A Repeat of the Lei Yang Incident?

Since taking power, Xi has been in a fierce power struggle with the Jiang faction, and his anti-corruption campaign was mainly aimed at clearing out Jiang faction members. While partly accomplishing this task, it also created a dilemma for Xi, as the remaining Jiang forces have been causing a lot of trouble for him domestically at key moments. The Lei Yang incident is one example.

On May 7, 2016, Lei Yang, a Chinese environmentalist, died suddenly following an altercation with police in Beijing’s Changping District. The suspicious circumstances surrounding his death led to accusations of police brutality, and caused a lot of public anger.

According to Beijing insiders, Xi Jinping ordered the police officers responsible for Lei Yang’s death be held accountable.

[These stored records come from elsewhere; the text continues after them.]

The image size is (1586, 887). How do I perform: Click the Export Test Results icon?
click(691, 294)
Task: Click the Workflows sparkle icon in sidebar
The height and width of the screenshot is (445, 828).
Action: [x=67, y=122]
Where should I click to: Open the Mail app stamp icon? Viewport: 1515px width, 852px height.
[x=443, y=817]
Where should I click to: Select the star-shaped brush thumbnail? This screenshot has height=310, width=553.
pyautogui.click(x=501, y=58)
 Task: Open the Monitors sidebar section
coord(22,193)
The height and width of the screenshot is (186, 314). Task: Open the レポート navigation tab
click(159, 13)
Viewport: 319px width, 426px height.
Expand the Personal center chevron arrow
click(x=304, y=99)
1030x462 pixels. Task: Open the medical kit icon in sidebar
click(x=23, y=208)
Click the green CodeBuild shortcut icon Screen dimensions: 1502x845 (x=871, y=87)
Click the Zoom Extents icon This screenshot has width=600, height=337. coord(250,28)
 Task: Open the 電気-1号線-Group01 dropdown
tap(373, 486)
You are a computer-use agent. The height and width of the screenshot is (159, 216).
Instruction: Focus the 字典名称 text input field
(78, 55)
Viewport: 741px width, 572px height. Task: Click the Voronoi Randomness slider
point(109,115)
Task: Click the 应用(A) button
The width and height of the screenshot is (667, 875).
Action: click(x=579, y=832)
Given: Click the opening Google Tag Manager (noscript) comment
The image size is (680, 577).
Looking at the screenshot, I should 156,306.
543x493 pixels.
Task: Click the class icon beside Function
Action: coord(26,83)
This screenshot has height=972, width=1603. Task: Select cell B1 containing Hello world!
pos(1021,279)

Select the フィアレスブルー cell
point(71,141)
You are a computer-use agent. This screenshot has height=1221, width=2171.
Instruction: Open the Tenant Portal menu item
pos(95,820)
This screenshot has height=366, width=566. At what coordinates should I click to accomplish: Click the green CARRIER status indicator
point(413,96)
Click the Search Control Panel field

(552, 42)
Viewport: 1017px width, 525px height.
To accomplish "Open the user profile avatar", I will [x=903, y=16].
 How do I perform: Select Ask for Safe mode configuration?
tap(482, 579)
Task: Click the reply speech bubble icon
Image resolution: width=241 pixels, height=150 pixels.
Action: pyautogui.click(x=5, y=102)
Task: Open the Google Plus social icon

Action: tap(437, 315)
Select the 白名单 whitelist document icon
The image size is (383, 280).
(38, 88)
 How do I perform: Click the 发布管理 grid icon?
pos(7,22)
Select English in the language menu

As a result, five police officers were arrested. Xi also wanted to use this opportunity to overhaul the corrupt law enforcement system.

However, Xi’s efforts encountered a huge push back from the police system. Over 4,000 police officers in Beijing wrote a joint letter to the top officials in Beijing, threatening to resign.

In this kind of circumstance, Xi worried that Beijing could fall into chaos should the Beijing police use unrestricted warfare methods to create terror attacks in Beijing, similar to the one that happened at the Kunming railway station in 2014 that left 31 civilians and four perpetrators dead and over 140 others injured.

As a result, Xi gave in at the last moment. Thus the Lei Yang incident was never investigated, and there was no justice for Lei Yang.

It was alleged that the man pulling the strings behind the Beijing police system at the time was Jiang Zemin’s henchman Fu Zhenghua, who was the deputy minister of the Public Security Ministry then.

The Lei Yang incident is said to have been a turning point in the power struggle between Xi’s and Jiang’s rivaling factions. Since then, Xi’s public support, which had grown during his anti-corruption campaign, has gone downhill. In the meantime, Jiang’s faction has made a comeback.

Analysts say that right now, the situation in Hong Kong has drawn a lot of international attention, just as Lei Yang’s death in 2016. The white-shirt gangster attacks in Yuen Long are similar to the joint letter protest from the 4,000 police officers in Beijing. Both had the intention of thwarting Xi’s efforts to deal with the situation.

Again, Xi is at a crossroad and faced with a decision. And this time, Hong Kong’s future hangs in the balance.